Whenever we get undefined or indeterminate expressions in the real world, do we just take the limit, if it exists? In the real world, that is, in engineering, computer science, or whatever, whenever we get undefined or indeterminate expressions, do we just take the limit, if it exists? Does this work in the real world?
Example:
$$\frac{x^2-1}{x-1}$$
The above is undefined when $x=1$, but it does have a limiting value when $x\to1$, which is $2$. So, in the real world, do we regularly use the limiting values whenever we get undefined forms like these?
 A: Physics uses mathematics to model the real world. Those models may behave very well in some ranges, and they may do unusual things in other ranges. Sometimes, it's fine to consider how those models behave in the limit approaching various singularities and that provides insight into what's happening in the real world, and sometimes it's necessary to find a different model that behaves better in that limit, and possibly look for ways to reconcile the difference between the two models.
A: Just a references and a summary to think about:

*

*Is any real-valued function in physics somehow continuous?

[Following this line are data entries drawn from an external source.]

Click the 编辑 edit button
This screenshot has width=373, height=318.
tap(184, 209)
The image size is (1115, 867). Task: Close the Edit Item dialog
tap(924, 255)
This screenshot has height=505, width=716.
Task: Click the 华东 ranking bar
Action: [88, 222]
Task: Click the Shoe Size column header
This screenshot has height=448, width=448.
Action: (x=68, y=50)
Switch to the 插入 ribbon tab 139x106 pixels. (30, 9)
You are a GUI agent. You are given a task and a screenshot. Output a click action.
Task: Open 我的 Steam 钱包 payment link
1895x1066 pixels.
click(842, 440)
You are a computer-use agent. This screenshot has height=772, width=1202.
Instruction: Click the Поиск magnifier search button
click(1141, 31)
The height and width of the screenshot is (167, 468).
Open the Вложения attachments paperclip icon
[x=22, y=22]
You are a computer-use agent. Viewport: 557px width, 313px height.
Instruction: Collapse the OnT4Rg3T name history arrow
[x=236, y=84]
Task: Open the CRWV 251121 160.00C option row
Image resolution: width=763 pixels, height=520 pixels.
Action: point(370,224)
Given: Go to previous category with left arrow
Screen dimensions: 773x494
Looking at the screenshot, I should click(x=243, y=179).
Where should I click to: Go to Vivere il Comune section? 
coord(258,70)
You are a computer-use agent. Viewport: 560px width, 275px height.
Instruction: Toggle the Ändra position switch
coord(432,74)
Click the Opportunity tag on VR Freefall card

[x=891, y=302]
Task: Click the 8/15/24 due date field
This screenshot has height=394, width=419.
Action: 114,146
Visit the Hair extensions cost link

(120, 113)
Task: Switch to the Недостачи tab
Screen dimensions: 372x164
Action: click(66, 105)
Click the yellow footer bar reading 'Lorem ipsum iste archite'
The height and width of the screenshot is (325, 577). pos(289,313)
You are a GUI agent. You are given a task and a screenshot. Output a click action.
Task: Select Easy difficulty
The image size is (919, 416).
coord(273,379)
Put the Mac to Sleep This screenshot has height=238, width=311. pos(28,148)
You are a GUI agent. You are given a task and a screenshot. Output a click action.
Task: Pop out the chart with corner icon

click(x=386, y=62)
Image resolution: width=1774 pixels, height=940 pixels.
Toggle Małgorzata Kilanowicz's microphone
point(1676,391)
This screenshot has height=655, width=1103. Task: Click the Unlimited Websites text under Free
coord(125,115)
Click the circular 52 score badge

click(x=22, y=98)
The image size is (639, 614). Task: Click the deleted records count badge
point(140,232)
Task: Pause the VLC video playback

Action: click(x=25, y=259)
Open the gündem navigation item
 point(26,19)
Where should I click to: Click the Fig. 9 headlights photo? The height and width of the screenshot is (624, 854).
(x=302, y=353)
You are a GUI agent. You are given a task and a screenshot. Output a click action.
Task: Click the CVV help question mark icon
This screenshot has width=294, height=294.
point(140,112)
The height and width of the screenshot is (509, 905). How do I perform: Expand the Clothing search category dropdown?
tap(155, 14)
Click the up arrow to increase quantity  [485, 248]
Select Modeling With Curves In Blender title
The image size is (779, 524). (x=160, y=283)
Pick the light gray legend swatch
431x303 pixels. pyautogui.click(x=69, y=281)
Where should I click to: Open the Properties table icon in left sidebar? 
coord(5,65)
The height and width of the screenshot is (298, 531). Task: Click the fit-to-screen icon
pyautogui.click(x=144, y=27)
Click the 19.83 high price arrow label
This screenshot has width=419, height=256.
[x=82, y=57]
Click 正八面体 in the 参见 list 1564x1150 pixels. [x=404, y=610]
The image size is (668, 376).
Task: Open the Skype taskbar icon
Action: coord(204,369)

Instead of the OP's $(x^2-1)/(x-1)$ another function is considered, namely the Sinc function,
which has important physical applications in for example spectrography and signal processing:
$$
\operatorname{sinc}(x) = \begin{cases} \sin(x)/x & \text{for } x \ne 0 \\
1 & \text{for } x =0 \end{cases}
$$
It is argued in the reference that nobody in physics would ever think of a definition with a discontinuity at $x=0$ such as:
$$
\operatorname{suck}(x) = \begin{cases} \sin(x)/x & \text{for } x \ne 0 \\
0 & \text{for } x =0 \end{cases}
$$
The basic reason is that, from a physics viewpoint, continuity is very similar to equality.
In order to appreciate this, you might have to notice an equivalence between the $(\epsilon,\delta)$ formalism in analysis and the processing of errors in physics.
The continuum in physics is always error prone. There is no other equality there than approximately equal. That's why we have the following sequence of abstractions:
$$
|x-a| \lt \delta \quad \Longrightarrow \quad |f(x)-f(a)| \lt \epsilon \\
x \approx a \quad \Longrightarrow \quad f(x) \approx f(a) \\
x=a \quad \Longrightarrow \quad f(x)=f(a)
$$
With other words: functions defined on a continuum in the real world can be only functions if they are themselves continuous as well.
All this in a nutshell. More details are in the reference as mentioned. Alas, there is much more to tell that doesn't fit into the margins of MSE :-(
As far as the OP's function is concerned, indeed: $(x^2-1)/(x-1)=x+1$ is always true in the real world. No black holes are going to change that fact.